Since changes in mitochondrial number and morphology are associated with autophagy, we investigated the effect of NSP7/GFP on autophagy. WB results showed that NSP7/GFP up-regulated RAB7A expression in HEK-293T cells. It also promoted the expression of autophagy signature proteins LC3Ⅱ and p62. Mitochondrial and lysosome colocalization analysis showed that compared with the control group, the mitochondrial and lysosome colocalization of NSP7/GFP expressing cells increased. These data suggest that NSP7/GFP promotes mitophagy.

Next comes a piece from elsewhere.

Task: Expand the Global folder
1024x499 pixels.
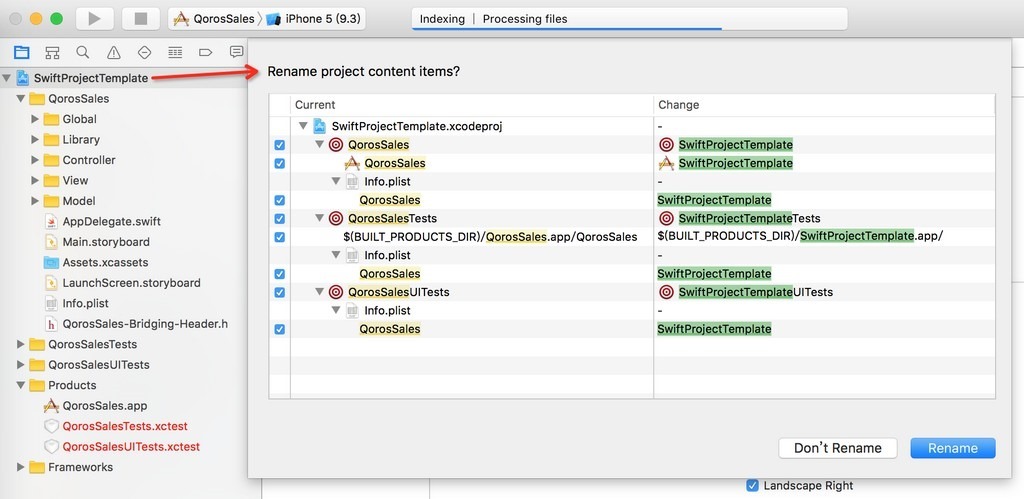Action: [36, 119]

6. NSP7/GFP protein promotes apoptosis

After transfection of pLV3/NSP7/GFP into HEK-293T cells for 48 h and 72 h, more cell debris, cell contraction, and cell-to-cell cavities were found. Flow cytometry showed that NSP7/GFP induced apoptosis. After 48 h, the early apoptosis of NSP7/GFP cells increased by 5.47% compared with the control group. After 72 h transfection, the early apoptosis rate of NSP7/GFP cells increased by 12.19% compared with 48 h. WB results showed that the expressions of apoptosis proteins Caspase9 and BAX increased in HEK-293T expressing NSP7/GFP.

In summary, this paper, combined with previous studies, found that NSP7/GFP protein of SARS-CoV-2 interacts with intracellular RAB7A, resulting in increased mitophagy and activation of apoptosis pathway. This study reveals a potential mechanism by which SARS-CoV-2 nonstructural protein NSP7 damages host cells.